Background: Rotating night shift work imposes circadian strain and is linked to the risk of several chronic diseases.
Purpose: To examine associations between rotating night shift work and all-cause; cardiovascular disease (CVD); and cancer mortality in a prospective cohort study of 74,862 registered U.S. nurses from the Nurses' Health Study.
Methods: Lifetime rotating night shift work (defined as ≥3 nights/month) information was collected in 1988. During 22 years (1988-2010) of follow-up, 14,181 deaths were documented, including 3,062 CVD and 5,413 cancer deaths. Cox proportional hazards models estimated multivariable-adjusted hazard ratios (HRs) and 95% CIs.
Results: All-cause and CVD mortality were significantly increased among women with ≥5 years of rotating night shift work, compared to women who never worked night shifts. Specifically, for women with 6-14 and ≥15 years of rotating night shift work, the HRs were 1.11 (95% CI=1.06, 1.17) and 1.11 (95% CI=1.05, 1.18) for all-cause mortality and 1.19 (95% CI=1.07, 1.33) and 1.23 (95% CI=1.09, 1.38) for CVD mortality. There was no significant association between rotating night shift work and all-cancer mortality (HR≥15years=1.08, 95% CI=0.98, 1.19) or mortality of any individual cancer, with the exception of lung cancer (HR≥15years=1.25, 95% CI=1.04, 1.51).

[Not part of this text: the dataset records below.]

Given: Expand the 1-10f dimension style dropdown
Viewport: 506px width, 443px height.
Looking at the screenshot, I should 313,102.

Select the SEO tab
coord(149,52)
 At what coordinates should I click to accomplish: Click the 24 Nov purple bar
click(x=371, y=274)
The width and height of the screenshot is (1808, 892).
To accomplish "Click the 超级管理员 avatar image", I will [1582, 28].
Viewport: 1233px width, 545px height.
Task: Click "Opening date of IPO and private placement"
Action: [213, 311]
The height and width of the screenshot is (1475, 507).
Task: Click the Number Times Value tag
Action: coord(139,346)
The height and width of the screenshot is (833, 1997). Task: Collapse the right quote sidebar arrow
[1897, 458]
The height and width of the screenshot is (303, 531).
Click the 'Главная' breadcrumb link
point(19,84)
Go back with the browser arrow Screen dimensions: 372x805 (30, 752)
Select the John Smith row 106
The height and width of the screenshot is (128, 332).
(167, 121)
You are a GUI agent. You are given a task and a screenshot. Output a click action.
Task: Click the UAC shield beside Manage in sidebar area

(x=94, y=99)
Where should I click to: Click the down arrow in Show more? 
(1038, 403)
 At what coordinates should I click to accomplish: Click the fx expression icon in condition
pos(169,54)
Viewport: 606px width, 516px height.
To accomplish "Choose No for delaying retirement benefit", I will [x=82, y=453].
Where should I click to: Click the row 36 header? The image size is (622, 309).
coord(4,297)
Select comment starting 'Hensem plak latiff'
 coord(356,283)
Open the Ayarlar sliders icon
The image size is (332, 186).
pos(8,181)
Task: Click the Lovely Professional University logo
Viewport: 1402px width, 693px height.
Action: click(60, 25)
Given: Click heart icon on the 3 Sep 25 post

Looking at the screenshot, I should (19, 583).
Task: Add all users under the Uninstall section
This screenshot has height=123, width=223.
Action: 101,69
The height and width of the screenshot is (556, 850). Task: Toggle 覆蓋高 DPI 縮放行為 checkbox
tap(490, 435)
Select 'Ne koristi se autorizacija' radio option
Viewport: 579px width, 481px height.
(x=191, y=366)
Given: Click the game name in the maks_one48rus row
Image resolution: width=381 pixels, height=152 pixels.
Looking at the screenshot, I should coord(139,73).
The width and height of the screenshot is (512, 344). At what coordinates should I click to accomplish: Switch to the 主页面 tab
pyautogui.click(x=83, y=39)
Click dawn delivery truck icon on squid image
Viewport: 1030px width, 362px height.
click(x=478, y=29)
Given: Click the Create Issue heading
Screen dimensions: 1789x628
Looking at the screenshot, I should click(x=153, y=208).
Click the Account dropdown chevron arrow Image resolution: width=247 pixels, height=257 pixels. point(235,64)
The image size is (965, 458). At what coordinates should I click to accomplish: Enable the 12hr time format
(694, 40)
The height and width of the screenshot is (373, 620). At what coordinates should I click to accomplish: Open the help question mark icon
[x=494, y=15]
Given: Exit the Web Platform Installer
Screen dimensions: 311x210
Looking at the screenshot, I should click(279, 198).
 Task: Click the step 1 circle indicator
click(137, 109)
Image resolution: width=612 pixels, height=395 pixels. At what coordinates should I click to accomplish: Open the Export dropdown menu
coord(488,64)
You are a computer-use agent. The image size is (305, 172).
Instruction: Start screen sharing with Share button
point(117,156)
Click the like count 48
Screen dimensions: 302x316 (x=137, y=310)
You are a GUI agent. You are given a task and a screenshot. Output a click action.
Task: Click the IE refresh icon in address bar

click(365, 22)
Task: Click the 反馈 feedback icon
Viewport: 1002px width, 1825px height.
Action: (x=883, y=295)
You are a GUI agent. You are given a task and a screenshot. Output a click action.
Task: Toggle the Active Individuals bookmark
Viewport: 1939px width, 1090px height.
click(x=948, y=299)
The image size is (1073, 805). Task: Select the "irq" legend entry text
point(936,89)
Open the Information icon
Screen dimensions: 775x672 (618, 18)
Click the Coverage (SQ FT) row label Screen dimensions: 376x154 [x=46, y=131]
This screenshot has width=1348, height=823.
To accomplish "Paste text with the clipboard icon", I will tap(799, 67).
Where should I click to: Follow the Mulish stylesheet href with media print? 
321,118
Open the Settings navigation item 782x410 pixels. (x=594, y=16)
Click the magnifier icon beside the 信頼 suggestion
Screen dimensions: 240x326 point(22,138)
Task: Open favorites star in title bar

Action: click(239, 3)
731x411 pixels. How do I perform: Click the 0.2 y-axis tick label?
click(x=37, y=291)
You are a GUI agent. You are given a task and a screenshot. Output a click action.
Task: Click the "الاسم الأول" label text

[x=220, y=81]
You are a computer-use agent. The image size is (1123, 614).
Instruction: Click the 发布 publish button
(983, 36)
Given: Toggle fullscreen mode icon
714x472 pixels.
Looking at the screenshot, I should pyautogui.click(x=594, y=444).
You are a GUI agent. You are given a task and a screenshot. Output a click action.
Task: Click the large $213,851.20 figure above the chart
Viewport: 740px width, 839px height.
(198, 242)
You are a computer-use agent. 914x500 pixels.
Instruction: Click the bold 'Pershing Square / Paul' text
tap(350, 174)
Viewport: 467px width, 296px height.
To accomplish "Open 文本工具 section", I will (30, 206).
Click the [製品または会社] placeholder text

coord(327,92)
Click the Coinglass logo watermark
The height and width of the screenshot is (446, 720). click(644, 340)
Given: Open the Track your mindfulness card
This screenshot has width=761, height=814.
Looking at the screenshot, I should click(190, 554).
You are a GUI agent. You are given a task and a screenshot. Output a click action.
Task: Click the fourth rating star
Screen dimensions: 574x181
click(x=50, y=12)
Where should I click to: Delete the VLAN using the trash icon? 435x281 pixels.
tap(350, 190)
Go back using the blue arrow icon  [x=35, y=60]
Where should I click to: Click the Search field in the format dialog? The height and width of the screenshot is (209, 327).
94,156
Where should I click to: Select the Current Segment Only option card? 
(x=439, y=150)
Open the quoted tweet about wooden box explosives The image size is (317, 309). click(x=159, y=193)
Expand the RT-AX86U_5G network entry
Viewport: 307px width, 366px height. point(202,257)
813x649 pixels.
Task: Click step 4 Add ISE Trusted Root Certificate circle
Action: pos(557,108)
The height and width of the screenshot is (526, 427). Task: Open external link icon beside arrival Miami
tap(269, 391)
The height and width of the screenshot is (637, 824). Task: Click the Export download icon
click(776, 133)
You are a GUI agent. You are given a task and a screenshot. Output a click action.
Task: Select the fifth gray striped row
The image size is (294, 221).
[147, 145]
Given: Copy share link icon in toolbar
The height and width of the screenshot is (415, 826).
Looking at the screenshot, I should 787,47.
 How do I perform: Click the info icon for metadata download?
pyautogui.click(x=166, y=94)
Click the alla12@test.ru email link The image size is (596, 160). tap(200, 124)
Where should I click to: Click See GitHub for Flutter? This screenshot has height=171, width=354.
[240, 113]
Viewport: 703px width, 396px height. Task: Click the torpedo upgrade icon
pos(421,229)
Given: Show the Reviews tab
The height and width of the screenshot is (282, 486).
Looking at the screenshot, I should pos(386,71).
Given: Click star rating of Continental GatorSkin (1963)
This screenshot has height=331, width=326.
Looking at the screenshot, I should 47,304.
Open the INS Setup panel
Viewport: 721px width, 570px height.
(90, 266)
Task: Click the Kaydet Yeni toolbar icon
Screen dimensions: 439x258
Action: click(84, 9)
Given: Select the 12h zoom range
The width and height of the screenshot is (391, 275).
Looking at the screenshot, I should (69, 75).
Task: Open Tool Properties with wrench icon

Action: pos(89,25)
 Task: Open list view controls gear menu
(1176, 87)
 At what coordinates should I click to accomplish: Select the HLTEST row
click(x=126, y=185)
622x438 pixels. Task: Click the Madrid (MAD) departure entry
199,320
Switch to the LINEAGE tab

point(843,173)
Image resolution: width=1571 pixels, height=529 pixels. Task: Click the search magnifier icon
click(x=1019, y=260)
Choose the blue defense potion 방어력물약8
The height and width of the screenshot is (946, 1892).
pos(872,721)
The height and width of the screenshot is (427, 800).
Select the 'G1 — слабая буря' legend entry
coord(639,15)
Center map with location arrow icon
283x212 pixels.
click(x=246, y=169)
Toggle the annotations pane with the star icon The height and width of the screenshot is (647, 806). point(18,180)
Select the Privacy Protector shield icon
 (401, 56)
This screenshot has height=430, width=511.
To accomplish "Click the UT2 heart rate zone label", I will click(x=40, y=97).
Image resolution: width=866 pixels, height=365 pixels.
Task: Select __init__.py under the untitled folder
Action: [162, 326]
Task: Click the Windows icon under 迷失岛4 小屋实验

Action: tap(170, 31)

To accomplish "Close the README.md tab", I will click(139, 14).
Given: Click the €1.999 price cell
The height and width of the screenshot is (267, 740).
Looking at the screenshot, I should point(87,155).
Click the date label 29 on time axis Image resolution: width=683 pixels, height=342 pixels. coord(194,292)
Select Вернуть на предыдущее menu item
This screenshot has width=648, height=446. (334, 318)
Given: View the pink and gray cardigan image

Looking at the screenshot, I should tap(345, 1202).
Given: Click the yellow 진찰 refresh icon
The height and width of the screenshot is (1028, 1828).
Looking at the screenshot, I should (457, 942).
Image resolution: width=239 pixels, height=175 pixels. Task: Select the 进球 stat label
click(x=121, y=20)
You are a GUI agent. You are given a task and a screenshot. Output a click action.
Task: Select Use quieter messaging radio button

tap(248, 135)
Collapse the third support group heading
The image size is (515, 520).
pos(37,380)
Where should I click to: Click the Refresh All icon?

Conclusions: Women working rotating night shifts for ≥5 years have a modest increase in all-cause and CVD mortality; those working ≥15 years of rotating night shift work have a modest increase in lung cancer mortality. These results add to prior evidence of a potentially detrimental effect of rotating night shift work on health and longevity.